Bill: On the shop side of the business, I’d say it was our expansion to California with the purchase of Redman Equipment & Manufacturing in 2008. This acquisition has taken Ohmstede from being a Gulf Coast regional player into new, big markets on the West Coast and beyond.
What’s the biggest news from Ohmstede right now?
Doug: For Industrial Services, it’s our Embedded Specialty Maintenance Program. With this program we have an opportunity to make the entire ongoing maintenance process simpler for our customers and make large, lengthy turnarounds a thing of the past.
The best way to describe Embedded Specialty Maintenance is to think about how you maintain a car. You take it to your mechanic at regular intervals to check and change fluids and inspect critical parts to make sure they are functioning properly and are finely tuned.
That same concept applies to Embedded Specialty Maintenance. We perform tune-up work in refineries on a set schedule, keeping the equipment clean and in good repair. If necessary, we coordinate the repairs that can’t be done in the field – things like retubing, machining and specialized welding -- with our shops and organize all the activities so they are seamless to the customer.
Our customers tell us that they are seeing a reduction in energy costs as a result of this program and, in some instances, they are seeing increases in unit efficiency and extension of equipment life. Last year our Embedded Specialty Maintenance program logged more than 600,000 hours at several refineries around the country. We’re quite proud of it and plan to expand it.
Bill: I’m proud of the millions we’ve invested in technology. Our Sulphur, La., shop has robotic welding equipment used for overlay and clad restoration. We use specialized electroslag weld strip technology that gives our craftsmen the ability to work with higher alloys, like 1.25-inch and 2.25-inch chrome, stainless and high-nickel alloys.
Our Beaumont shop’s specialized machining and drilling center is equipped with state-of-the-art machine tools that allow us to machine12 tubesheets up to 13.5-inches thick simultaneously. We can now produce all the components for replacement or new tube bundles in hours not days.
This is also a relationship business and we have built terrific working partnerships with our customers.
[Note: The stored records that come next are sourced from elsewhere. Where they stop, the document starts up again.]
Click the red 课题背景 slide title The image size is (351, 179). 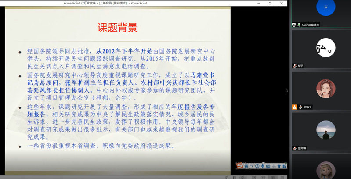click(117, 28)
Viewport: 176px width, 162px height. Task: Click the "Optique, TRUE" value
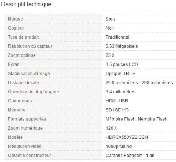pyautogui.click(x=115, y=73)
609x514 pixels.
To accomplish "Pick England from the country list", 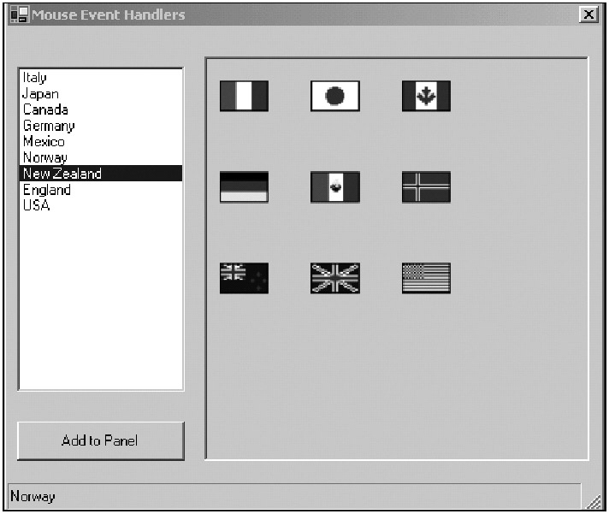I will pos(46,190).
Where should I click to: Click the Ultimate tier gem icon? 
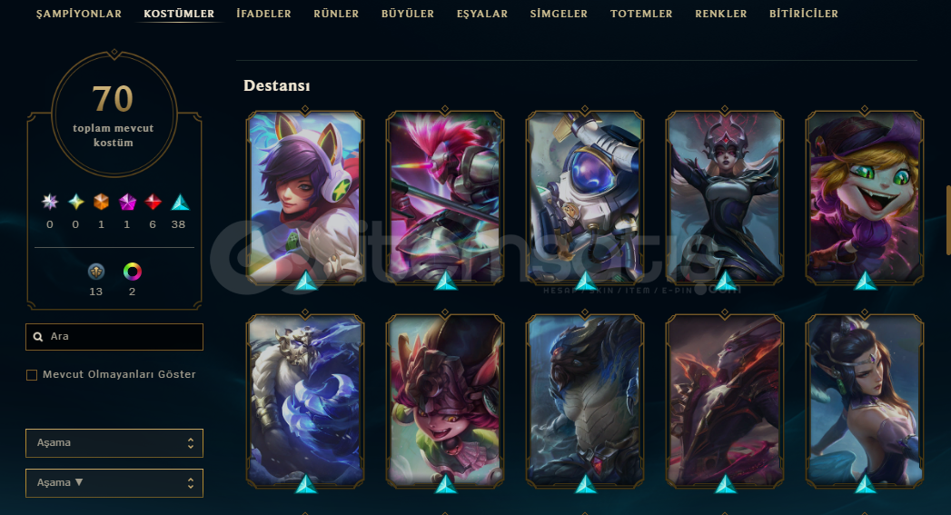point(50,202)
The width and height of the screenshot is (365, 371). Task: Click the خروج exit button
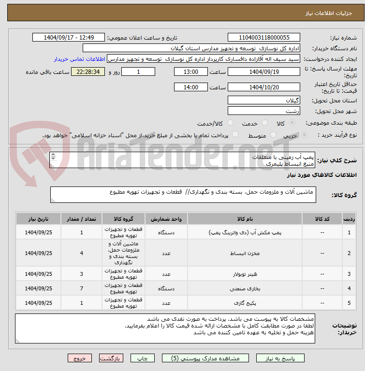[x=80, y=358]
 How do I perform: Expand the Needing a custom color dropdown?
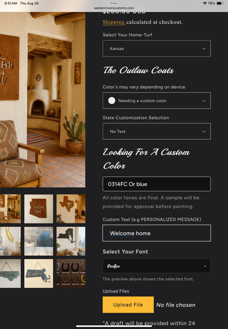coord(157,101)
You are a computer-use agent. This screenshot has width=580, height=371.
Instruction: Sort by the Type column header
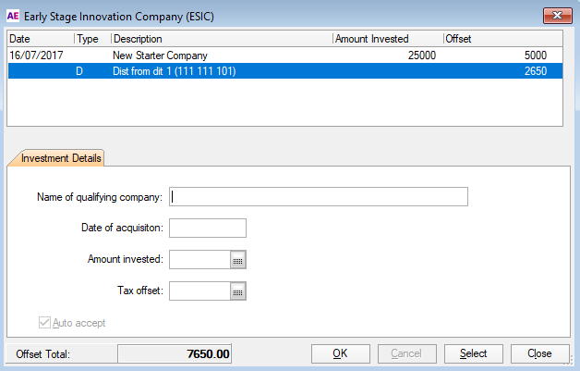(91, 39)
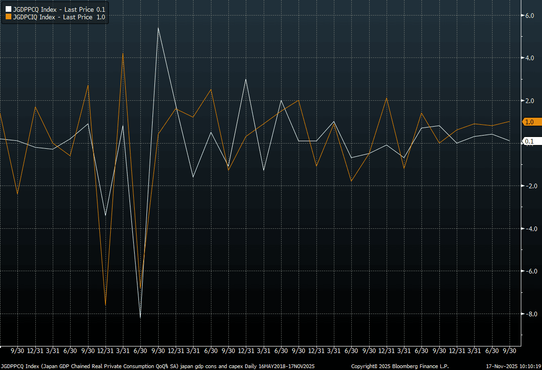Click the orange line's highest peak point

point(123,53)
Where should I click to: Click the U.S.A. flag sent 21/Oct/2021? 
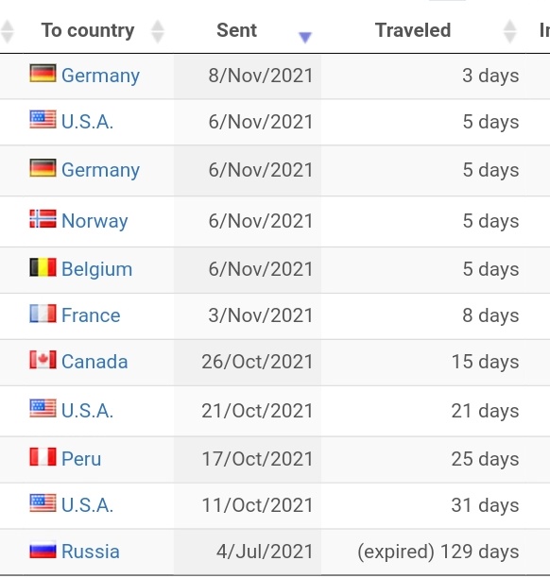coord(43,408)
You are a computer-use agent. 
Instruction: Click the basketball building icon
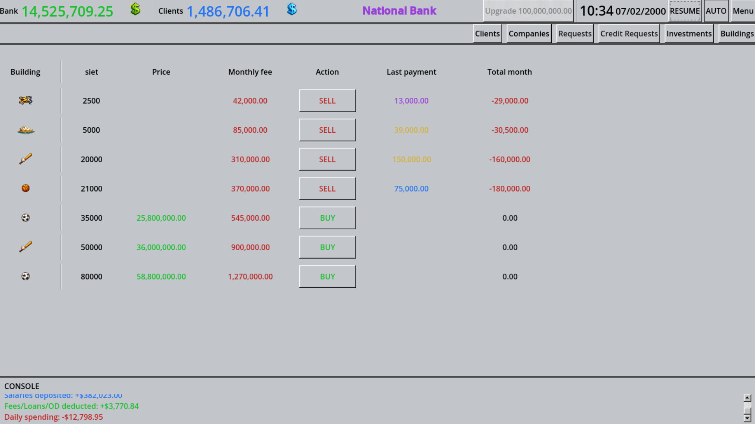(x=25, y=188)
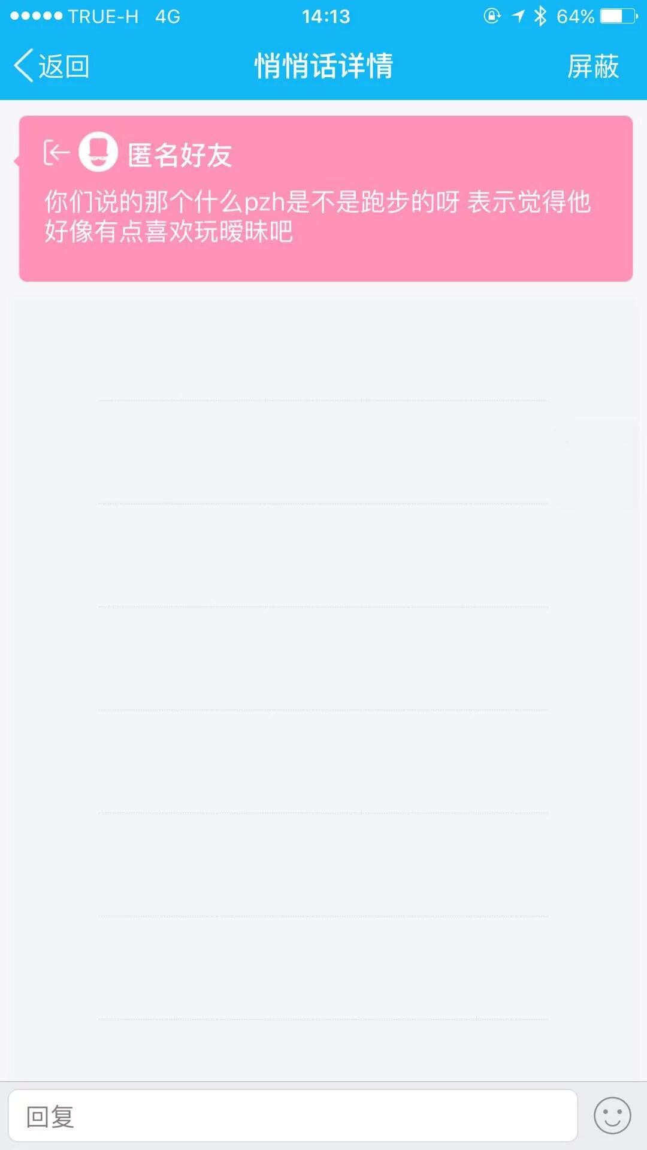The width and height of the screenshot is (647, 1150).
Task: Tap the reply arrow icon in pink bubble
Action: pos(56,153)
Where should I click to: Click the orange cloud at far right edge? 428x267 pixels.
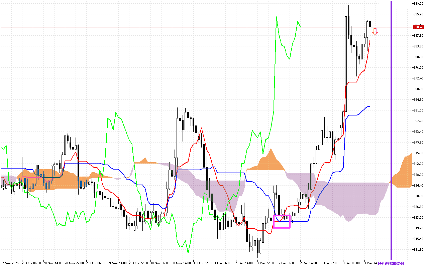(x=406, y=174)
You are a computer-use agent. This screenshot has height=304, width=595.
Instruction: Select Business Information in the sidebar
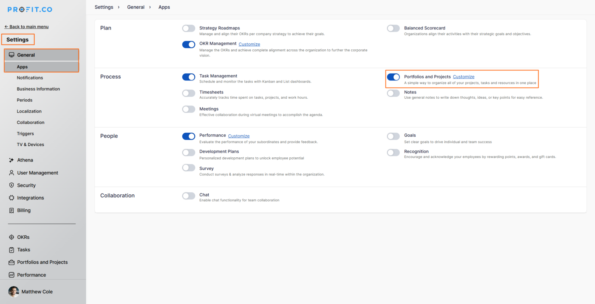pos(38,89)
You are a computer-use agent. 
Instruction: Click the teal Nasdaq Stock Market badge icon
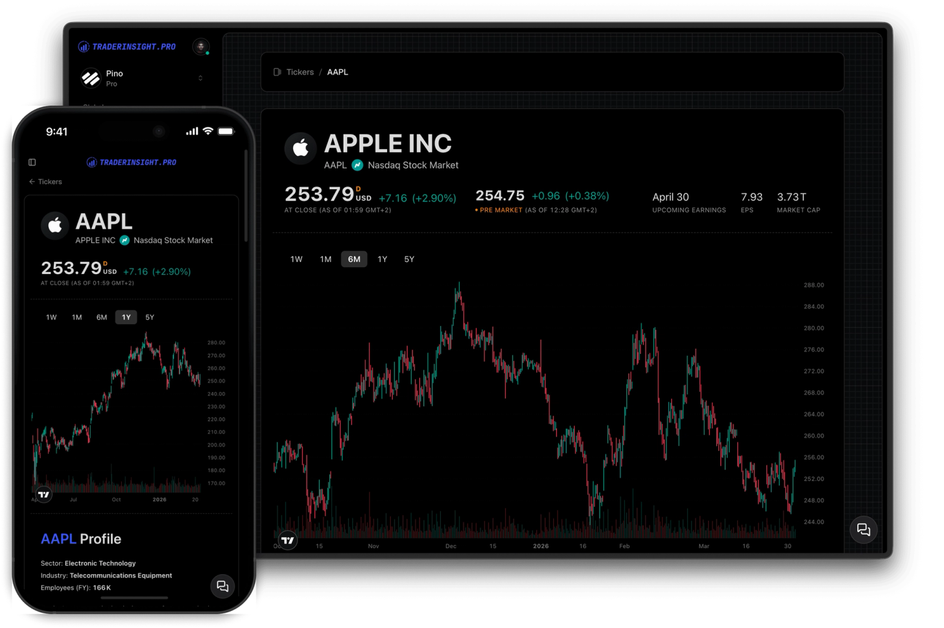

Our engineers routinely consult with some of the world’s leading refiners to design highly specialized components that address process challenges. Together we have come up with innovative, proprietary designs that improve the efficiency of new or existing equipment. In some cases we have exclusive license arrangements that allow us to share these developments with other customers.
The challenging economy both in the U.S. and globally is taking its toll on the refining and petrochemical industries. How is Ohmstede adjusting?
Doug: Like everyone, we’ve been hampered by overall economic conditions. and we’ve postponed some planned projects until we can determine what the recovery will look like. We believe that the fundamentals of the industrial services industry are strong, and once trucking and consumer gasoline consumption pick back up, a rebound for us will follow.
Bill: Our customers are cutting back, too, and have to do more with tighter budgets. Therefore they expect us to come up with creative solutions to help them meet maintenance challenges.
For example, one of our customers was near the end of a large refinery turnaround and discovered they needed to replace five additional heat exchanger bundles within 10 days in order to stay on schedule. Our competitors told them that it would take 8 to 10 weeks to manufacture the five 50-inch diameter bundles that each contained 1,300 tubes. They called us and we went to work simultaneously using the resources of our Redman shop in Torrance, Calif. and our Beaumont shop to build five new bundles in only six days. We delivered them two days ahead of schedule including transportation time. Timing is everything in this business.